At the time of the filing, SEIA estimated that the implementation of AD/CV tariffs would result in the loss of 16 GW of new solar installations, a figure which represents more than half of what was installed in the U.S. last year. In addition to project delays and cancellations, SEIA estimated that enacted tariffs could put put 70,000 U.S. solar jobs at risk.

Hopper said that the only good news about today’s announcement is that Commerce didn’t target all imports from the subject countries. “Nonetheless, this decision will strand billions of dollars’ worth of American clean energy investments and result in the significant loss of good-paying American clean energy jobs. While President Biden was wise to provide a two-year window before the tariff implementation, that window is quickly closing, and two years is simply not enough time to establish manufacturing supply chains that will meet U.S. solar demand,” she said.

Whether or not tariffs have ever worked to increase domestic production is a “question of folklore,” writes John Fitzgerald Weaver in a recent pv magazine usa article. The article states that data shows that the United States saw paltry amounts of solar capacity growth preceding the Inflation Reduction Act.

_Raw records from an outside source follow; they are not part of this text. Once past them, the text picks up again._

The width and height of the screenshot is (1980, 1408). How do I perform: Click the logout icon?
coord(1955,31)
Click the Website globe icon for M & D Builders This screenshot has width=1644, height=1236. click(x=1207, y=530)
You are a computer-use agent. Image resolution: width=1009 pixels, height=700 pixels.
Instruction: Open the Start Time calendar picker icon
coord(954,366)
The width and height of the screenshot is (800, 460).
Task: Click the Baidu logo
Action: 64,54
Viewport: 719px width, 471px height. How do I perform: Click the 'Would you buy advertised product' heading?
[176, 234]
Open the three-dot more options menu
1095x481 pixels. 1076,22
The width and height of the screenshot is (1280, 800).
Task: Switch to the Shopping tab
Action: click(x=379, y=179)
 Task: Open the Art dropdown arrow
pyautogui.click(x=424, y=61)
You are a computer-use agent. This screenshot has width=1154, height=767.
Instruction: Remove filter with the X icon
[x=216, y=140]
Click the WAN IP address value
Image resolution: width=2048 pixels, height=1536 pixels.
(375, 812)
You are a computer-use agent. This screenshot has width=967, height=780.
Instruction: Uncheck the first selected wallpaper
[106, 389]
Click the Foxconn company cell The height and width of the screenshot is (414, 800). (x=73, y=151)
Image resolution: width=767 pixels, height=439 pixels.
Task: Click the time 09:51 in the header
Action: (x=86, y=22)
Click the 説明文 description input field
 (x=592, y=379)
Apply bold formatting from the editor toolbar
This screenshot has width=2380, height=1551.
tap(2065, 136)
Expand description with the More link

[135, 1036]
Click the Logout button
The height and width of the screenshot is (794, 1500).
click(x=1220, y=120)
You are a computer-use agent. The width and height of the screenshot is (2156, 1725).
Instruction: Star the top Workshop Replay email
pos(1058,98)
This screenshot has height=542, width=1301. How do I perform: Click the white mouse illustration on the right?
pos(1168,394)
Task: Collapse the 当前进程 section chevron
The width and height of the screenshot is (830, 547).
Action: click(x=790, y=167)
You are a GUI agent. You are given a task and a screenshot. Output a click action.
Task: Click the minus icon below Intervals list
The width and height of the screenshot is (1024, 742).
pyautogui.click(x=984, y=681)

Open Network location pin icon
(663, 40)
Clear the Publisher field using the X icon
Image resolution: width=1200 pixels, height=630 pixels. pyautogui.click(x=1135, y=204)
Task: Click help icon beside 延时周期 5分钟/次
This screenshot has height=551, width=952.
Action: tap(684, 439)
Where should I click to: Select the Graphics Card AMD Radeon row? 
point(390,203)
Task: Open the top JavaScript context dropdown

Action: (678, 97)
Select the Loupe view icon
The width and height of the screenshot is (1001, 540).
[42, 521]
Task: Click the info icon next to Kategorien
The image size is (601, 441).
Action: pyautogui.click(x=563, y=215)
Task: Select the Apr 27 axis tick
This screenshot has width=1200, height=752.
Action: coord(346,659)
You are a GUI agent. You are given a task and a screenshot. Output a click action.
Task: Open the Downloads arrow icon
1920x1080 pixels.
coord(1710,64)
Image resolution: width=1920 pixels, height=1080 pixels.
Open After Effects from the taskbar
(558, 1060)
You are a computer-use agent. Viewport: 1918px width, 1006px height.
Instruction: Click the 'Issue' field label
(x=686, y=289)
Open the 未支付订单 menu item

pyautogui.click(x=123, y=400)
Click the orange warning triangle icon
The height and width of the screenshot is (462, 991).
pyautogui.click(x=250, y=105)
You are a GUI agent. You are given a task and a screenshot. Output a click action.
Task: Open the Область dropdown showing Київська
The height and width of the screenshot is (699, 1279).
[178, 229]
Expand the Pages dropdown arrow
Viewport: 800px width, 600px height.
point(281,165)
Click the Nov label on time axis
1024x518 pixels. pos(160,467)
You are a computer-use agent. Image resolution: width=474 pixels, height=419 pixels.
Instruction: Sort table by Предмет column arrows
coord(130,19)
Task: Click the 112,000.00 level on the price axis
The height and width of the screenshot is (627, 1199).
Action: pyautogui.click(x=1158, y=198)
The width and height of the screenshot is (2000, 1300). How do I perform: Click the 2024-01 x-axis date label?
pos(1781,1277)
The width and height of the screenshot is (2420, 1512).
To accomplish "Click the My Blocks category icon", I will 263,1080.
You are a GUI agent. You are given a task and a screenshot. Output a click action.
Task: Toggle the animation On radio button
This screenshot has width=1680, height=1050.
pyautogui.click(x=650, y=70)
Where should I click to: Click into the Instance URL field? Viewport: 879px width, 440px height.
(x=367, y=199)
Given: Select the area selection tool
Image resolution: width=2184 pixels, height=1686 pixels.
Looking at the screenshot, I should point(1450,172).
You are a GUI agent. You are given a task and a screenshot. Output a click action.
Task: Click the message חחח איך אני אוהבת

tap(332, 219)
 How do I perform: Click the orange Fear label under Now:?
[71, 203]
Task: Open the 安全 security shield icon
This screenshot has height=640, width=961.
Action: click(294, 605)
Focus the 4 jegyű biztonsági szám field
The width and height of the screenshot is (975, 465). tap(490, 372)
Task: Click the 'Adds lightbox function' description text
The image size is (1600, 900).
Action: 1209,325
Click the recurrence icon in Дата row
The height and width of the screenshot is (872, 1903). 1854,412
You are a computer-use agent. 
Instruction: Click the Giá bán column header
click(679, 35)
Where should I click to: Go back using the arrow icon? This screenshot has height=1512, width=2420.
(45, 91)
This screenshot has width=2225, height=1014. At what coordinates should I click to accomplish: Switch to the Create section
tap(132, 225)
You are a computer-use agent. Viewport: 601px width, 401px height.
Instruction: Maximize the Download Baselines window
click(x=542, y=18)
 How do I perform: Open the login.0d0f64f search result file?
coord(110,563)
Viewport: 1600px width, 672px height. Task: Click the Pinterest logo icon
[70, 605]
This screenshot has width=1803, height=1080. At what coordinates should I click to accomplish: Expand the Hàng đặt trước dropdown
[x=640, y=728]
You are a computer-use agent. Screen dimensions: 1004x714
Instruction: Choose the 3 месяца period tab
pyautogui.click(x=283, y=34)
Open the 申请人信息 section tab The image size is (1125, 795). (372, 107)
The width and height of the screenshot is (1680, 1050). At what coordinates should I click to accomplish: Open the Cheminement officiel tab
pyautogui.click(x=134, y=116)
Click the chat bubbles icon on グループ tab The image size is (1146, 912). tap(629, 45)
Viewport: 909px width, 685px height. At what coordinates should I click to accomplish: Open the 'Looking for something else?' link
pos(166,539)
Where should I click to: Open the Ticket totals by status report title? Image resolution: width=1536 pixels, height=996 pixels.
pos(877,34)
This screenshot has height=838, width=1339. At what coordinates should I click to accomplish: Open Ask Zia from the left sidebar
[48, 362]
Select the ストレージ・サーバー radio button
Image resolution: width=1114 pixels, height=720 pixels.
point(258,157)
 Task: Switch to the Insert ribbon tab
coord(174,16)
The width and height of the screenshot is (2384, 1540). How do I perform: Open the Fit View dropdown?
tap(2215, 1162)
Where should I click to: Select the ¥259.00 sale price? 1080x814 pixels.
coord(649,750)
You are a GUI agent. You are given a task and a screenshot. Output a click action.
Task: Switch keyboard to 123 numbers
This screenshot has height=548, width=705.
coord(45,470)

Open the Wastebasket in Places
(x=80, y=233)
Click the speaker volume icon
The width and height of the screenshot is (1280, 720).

Immediately after the IRA act was signed, the industry was booming.

Michael Parr, executive director of the Ultra Low-Carbon Solar Alliance, pointed out that the Commerce decision makes it clear that the solar supply chain is deeply challenged. “We need to accelerate investments in solar manufacturing in low-carbon economies to build out a better solar supply chain,” he said. “PV purchasers like Lightsource bp, D. E. Shaw Renewable Investments and Silicon Ranch are demonstrating the important role buyers play in accelerating the build out of this more diverse, resilient solar supply chain. Buyers can send a powerful market signal through long-term supply agreements with low-carbon manufacturers to help ensure the development of robust PV manufacturing capacity for the future,” Parr said.

The National Renewable Energy Laboratory’s recent, U.S. Solar Photovoltaic System and Energy Storage Cost Benchmarks, With Minimum Sustainable Price Analysis: Q1 2022 show that prices soared throughout the U.S. economy between Q1 2021 and Q1 2022 due to disruptions including the AD/CVD filing. Reports from the U.S. Energy Information Administration showed that while developers had planned to install 17.8 GW in the first half of 2022, only 4.2 GW was installed and brought online—pointing to module supply challenges, which led to cancellations and delays.

“This is a mistake we will have to deal with for the next several years,” Hopper concluded.